Cutting the threads. 
The above shot is a number of cutting passes into the job. The first cut I take when cutting threads is 
always a very fine scratch on the blued shaft. Then it is checked with a thread gage to make sure I've 
got the correct gearing set on the lathe. This way, if I goof with the gearing, I haven't ruined the work. 
After that, get serious and dial in a real cut. About .005" for the first cut on this 3/4-16 thread, and 
progressively less as the thread gets deeper. Always dialing in the thread with the compound slide.

How deep to take your cuts depends on lathe size, how far the piece sticks out of the chuck, whether 
it's supported on the end or not, the diameter of the work piece, and the coarseness (or fineness) of 
the thread. It's a judgment call, for sure. When in doubt, take finer cuts, or run a test piece to see how 
the equipment will act for the given situation.

Threading oil is usually dripping off my threads when cutting them. I had just run a brush over these to 
clean off the chips for the picture. Normally, I use the kind of of cutting oil that is made for pipe 
threads. The kind of stuff that smells sort of like sulfur.

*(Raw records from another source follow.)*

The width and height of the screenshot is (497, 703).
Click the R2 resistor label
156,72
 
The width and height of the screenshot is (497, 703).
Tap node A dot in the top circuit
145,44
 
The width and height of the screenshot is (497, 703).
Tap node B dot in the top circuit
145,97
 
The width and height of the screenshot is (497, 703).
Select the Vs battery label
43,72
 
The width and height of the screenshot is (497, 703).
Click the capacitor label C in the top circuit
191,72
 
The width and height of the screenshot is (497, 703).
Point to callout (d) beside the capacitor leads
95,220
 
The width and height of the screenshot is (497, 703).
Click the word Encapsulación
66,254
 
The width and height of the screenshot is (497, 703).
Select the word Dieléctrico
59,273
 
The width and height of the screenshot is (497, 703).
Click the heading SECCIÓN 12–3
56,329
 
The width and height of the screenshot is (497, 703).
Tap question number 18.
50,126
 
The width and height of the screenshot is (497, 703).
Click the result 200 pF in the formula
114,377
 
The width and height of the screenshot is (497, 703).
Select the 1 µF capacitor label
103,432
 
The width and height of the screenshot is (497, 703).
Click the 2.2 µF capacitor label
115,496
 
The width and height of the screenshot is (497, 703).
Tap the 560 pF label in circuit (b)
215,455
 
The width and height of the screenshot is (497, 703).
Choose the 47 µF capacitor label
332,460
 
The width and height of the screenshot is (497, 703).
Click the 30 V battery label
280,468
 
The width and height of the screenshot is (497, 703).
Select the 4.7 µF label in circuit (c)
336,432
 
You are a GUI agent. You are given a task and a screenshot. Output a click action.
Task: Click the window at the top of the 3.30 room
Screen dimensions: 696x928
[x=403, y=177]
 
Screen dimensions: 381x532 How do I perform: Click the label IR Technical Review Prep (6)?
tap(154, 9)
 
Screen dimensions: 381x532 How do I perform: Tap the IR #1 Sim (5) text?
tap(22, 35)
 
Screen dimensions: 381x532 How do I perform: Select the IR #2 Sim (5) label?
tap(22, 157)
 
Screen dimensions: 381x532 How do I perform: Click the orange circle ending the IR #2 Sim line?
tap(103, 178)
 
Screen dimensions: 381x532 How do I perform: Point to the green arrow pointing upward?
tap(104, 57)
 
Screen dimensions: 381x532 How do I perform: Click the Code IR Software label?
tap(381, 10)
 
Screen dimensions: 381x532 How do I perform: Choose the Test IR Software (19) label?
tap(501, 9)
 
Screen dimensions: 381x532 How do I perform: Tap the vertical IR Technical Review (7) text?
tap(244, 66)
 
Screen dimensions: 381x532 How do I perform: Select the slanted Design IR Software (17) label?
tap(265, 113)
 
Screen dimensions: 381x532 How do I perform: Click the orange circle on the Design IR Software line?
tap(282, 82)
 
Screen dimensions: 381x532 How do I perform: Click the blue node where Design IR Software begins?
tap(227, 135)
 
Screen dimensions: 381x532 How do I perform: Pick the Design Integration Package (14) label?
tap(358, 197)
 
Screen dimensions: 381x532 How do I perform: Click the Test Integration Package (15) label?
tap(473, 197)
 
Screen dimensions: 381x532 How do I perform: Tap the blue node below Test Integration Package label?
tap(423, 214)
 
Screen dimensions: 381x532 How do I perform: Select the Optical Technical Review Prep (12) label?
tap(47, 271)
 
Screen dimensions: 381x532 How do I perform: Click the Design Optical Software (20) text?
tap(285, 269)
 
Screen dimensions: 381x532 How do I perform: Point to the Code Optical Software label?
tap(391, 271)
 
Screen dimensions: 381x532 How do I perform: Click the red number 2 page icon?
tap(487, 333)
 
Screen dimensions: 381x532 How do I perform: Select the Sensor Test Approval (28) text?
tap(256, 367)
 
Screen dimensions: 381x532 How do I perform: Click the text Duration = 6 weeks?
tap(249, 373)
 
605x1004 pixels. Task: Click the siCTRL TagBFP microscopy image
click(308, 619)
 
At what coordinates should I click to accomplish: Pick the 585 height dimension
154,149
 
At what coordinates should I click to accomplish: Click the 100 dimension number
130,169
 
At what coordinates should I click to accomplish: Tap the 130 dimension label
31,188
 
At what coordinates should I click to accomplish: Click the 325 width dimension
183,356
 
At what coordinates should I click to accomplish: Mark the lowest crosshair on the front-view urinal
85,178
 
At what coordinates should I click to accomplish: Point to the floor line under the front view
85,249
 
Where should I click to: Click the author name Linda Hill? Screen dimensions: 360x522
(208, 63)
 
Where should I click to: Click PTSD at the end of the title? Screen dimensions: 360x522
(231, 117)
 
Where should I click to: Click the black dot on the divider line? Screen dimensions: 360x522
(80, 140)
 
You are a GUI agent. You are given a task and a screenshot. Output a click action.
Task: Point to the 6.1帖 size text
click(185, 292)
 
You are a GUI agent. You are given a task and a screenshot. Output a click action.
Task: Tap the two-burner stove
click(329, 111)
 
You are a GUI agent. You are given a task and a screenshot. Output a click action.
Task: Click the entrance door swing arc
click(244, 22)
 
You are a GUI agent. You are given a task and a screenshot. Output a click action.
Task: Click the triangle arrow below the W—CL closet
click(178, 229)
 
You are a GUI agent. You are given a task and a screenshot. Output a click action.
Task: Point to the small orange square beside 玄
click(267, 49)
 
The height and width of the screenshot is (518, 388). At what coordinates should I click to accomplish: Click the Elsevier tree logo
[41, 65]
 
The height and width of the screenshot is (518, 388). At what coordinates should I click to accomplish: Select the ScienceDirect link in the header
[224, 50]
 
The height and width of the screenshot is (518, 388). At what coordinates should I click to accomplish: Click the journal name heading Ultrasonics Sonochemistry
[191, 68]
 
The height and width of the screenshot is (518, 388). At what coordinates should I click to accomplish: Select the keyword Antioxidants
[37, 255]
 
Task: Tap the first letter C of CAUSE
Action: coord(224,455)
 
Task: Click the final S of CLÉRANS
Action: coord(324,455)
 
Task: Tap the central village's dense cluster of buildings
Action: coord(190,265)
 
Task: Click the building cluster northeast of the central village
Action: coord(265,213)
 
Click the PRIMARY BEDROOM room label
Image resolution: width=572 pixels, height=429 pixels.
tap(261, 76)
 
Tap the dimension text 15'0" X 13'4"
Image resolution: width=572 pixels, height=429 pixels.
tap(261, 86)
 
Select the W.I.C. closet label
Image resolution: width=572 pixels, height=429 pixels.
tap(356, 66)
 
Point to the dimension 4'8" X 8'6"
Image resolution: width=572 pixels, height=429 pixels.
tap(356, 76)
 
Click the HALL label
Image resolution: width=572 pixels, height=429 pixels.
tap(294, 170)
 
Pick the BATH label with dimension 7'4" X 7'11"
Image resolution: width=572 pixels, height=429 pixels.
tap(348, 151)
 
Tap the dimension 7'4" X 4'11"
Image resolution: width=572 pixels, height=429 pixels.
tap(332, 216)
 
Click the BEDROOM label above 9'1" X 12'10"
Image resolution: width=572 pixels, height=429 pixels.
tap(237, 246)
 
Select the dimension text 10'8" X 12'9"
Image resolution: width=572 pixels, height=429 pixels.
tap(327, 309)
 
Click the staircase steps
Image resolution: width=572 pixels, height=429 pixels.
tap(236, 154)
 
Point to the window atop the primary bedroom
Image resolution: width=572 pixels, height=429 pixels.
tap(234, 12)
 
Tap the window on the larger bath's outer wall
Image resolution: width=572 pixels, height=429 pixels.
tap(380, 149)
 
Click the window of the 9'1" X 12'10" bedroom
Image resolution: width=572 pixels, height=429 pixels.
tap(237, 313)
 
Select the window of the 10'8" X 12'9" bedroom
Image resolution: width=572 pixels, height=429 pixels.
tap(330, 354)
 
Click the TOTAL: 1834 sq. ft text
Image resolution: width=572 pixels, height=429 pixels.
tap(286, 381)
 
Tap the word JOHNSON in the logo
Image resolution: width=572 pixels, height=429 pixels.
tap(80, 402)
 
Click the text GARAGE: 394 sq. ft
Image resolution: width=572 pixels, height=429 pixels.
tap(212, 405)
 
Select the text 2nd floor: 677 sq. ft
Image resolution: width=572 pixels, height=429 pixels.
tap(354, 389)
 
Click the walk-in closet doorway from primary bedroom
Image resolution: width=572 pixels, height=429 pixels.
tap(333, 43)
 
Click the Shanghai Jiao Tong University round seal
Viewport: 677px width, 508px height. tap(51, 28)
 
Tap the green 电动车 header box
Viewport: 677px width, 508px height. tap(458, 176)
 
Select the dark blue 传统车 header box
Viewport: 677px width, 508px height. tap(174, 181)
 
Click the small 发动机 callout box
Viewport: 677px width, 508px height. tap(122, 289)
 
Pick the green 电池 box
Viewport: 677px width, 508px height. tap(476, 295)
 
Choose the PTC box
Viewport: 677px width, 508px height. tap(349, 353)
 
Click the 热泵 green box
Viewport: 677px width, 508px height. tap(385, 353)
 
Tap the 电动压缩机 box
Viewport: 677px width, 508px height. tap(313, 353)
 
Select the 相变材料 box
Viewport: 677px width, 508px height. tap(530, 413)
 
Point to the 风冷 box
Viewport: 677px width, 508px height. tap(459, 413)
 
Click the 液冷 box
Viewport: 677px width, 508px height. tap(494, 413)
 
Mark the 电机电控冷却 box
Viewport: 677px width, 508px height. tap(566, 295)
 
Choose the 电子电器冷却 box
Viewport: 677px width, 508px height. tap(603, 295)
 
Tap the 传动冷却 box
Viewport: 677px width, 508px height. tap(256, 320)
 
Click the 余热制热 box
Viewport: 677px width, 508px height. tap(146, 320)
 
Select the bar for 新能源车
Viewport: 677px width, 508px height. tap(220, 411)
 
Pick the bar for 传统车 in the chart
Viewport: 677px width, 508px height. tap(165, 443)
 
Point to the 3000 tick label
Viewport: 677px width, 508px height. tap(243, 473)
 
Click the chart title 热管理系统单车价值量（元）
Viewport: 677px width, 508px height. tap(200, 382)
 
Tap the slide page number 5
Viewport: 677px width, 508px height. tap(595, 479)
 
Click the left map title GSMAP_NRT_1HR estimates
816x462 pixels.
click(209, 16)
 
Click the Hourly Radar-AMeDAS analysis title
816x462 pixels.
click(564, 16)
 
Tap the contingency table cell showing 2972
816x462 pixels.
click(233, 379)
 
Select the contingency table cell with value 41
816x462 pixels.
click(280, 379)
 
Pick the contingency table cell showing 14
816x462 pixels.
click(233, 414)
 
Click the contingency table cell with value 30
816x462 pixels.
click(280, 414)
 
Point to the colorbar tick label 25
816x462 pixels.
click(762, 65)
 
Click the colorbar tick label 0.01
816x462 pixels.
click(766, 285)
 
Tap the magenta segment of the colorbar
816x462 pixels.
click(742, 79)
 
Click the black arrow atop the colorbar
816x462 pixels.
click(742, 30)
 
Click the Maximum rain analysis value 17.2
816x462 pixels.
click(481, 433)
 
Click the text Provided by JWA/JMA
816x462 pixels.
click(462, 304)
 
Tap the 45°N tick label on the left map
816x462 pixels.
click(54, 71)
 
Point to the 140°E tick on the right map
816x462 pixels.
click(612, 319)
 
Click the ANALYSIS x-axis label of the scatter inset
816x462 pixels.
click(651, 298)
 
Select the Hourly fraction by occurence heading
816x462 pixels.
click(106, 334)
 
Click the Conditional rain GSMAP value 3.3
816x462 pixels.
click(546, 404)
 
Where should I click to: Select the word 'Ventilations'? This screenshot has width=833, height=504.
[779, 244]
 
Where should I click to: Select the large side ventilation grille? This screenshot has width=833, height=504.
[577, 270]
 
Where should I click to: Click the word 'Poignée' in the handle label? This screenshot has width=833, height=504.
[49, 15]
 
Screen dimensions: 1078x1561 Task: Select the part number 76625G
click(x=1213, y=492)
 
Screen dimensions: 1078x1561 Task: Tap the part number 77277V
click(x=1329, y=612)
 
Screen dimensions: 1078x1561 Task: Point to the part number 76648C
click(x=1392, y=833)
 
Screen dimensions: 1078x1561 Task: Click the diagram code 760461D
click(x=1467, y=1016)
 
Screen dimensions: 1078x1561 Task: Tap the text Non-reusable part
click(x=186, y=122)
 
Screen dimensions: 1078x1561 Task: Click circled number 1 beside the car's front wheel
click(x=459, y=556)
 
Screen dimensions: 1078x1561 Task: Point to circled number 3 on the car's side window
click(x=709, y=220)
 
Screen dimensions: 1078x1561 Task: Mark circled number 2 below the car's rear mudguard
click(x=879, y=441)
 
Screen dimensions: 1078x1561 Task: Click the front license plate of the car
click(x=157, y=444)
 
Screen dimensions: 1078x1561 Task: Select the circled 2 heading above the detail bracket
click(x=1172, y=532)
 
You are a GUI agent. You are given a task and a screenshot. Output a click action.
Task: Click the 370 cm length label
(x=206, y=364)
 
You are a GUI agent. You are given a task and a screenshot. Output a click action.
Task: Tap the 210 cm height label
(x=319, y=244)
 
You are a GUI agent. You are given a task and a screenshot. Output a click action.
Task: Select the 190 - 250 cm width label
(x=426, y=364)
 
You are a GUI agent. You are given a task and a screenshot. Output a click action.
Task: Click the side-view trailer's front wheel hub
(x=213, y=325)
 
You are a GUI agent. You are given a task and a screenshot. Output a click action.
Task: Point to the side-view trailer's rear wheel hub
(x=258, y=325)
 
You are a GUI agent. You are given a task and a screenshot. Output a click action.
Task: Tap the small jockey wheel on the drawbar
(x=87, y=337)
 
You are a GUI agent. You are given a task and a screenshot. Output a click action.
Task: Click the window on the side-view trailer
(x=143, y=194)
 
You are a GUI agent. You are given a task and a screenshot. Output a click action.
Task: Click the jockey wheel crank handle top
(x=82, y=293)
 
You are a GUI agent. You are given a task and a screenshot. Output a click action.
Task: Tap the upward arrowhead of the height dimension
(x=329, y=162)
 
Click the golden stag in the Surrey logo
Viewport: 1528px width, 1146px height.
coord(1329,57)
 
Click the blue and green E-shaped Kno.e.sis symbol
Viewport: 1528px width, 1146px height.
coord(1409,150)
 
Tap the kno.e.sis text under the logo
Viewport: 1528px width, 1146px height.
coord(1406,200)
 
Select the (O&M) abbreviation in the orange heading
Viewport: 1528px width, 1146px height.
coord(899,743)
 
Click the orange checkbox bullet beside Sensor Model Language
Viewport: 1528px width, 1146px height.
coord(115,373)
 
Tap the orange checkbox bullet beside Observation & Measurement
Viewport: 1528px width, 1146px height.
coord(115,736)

It has sulfur in it, so that would probably 
explain it.
Sometimes I use Tap Magic, which works pretty well, too. 

Note in the shot above, a bevel has been cut on the end of the shaft. It was done before beginning the 
threading job. Makes for a nicer thread start, and helps that first thread find its way into the first thread 
of the chuck, or fastener, or whatever you're going to put on that thread. 










When the threads started looking close, I tried one of my chucks after each shallow pass until it went 
on without any tight spots. Running the DI on the outside of the chuck shows runout of a bit less than 
a thou.

There are thread depth gages made for checking critical threading jobs. Some are built into a 
micrometer. Some are a type that uses precision ground thread wires, which fit into the threads and 
are then measured with a mic. I was taught how to use the latter method by the same fellow who 
showed me a lot of things, but I've forgotten through lack of practice. Shameful. The threads I cut are 
all "cut-and-fit", which is probably all that's required in most home shops. If you have to cut threads for 
a job to a print with a thread spec though, it requires proper measurements.  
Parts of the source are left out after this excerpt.